English Indian Churma Sweet (1 Cup)
Lunch
154 mg/dL
avg. peak value
Usually causes a medium spike
Avg. Food Score on Ultrahuman App
Ultrahuman Users got an UNSTABLE response
How to consume english indian churma sweet without glucose spikes
Portion Control
Limit the amount of churma you consume to reduce the overall sugar intake.
Pair with Protein
Eat churma alongside a protein-rich food like Greek yogurt, eggs, or lean meats. Protein can help slow down the absorption of sugars.
Include Healthy Fats
Add a source of healthy fats, like nuts or seeds, to your meal. This can help stabilize blood sugar levels.
Fiber Boost
Incorporate foods high in fiber such as beans, lentils, or chia seeds.
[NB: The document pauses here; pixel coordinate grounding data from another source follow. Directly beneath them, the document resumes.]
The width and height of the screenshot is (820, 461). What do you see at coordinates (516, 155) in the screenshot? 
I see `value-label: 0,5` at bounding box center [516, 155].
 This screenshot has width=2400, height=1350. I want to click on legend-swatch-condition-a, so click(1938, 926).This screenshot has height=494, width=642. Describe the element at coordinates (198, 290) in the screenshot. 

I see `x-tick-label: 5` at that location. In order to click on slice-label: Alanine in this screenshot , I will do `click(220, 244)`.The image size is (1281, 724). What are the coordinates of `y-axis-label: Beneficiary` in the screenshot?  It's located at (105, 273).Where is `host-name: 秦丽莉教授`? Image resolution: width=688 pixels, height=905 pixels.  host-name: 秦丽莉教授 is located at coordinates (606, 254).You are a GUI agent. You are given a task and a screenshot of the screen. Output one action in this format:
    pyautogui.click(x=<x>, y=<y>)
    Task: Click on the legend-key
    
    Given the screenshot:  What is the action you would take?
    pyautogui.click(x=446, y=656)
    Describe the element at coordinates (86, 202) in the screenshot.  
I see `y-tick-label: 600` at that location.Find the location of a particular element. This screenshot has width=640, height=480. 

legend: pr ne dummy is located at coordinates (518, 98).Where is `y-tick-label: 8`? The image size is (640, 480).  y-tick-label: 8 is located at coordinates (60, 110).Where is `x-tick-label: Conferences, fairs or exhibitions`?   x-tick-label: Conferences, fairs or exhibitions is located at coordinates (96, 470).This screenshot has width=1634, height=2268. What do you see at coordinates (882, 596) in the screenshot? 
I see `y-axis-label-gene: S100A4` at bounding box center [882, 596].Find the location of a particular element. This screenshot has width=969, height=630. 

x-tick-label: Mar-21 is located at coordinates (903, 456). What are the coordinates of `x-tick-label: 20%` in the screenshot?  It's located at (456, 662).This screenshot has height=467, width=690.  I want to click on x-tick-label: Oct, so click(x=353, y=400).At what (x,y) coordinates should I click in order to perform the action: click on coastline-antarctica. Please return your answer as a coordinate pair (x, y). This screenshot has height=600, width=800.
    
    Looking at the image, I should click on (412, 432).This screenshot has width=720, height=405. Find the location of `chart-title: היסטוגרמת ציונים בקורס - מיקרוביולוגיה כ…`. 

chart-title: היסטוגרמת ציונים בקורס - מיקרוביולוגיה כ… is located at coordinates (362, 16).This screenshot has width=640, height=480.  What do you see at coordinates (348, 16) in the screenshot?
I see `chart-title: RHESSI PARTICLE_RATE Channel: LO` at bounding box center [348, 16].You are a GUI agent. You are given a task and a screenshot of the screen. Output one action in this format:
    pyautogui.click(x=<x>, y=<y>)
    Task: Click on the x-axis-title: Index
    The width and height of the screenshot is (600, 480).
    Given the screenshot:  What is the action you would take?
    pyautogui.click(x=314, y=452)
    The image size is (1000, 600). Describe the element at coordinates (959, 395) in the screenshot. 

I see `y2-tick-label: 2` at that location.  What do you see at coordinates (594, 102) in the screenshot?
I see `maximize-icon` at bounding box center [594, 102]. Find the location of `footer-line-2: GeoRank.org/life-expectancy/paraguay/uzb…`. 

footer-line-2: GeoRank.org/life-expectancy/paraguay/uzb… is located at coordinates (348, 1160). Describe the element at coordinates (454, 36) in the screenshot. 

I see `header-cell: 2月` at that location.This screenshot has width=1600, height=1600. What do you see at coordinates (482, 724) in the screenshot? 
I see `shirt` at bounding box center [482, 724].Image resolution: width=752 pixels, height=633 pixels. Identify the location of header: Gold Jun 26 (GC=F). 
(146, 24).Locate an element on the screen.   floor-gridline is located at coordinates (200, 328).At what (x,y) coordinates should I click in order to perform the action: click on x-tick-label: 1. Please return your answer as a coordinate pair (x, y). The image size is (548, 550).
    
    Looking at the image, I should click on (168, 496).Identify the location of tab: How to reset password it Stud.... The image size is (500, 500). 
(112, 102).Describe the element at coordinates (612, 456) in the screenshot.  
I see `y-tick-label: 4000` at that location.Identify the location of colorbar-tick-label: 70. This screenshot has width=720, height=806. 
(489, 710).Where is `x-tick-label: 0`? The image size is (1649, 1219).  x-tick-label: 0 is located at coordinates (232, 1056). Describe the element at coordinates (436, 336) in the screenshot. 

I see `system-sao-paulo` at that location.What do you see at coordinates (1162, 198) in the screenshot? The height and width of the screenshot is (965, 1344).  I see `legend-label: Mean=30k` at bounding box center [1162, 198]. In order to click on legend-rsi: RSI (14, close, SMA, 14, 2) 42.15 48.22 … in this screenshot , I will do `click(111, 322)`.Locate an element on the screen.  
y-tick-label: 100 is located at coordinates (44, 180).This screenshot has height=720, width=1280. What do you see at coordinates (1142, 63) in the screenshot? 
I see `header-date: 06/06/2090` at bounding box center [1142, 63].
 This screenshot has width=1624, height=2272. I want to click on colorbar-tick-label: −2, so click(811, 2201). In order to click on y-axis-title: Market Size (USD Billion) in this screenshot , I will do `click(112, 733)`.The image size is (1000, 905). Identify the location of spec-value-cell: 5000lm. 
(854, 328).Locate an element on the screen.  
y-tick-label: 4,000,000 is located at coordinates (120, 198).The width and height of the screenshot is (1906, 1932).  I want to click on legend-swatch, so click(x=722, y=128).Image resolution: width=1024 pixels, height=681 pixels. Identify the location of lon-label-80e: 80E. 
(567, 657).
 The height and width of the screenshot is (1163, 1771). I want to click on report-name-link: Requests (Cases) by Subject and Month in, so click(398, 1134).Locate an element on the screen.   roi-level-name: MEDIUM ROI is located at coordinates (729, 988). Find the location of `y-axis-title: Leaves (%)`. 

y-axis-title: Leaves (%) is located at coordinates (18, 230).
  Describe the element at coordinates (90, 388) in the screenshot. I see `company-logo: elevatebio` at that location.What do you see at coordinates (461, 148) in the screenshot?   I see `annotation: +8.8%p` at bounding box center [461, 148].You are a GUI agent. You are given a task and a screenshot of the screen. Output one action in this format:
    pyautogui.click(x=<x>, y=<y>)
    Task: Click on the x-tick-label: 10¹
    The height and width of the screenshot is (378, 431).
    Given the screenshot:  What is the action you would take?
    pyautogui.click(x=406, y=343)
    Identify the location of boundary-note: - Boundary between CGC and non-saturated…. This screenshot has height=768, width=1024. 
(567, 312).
Fiber slows digestion and can help mitigate sugar spikes.
Stay Hydrated
Drink plenty of water throughout the day to help your body metabolize the sugars more effectively.
Opt for Whole Grains
If possible, pair churma with whole grain options like oats or quinoa, which can help in slowing sugar absorption.
Exercise
Engage in a light physical activity like walking for 15-30 minutes after eating to help lower blood sugar levels.
Add Vegetables
Include non-starchy vegetables like broccoli, spinach, or zucchini in your meal to add bulk and slow sugar absorption.
Mindful Eating
Eat slowly and mindfully, giving your body time to process the sugar efficiently.
Monitor Portions of Other Carbs
Adjust your intake of other carbohydrate-rich foods throughout the day to balance your overall sugar intake.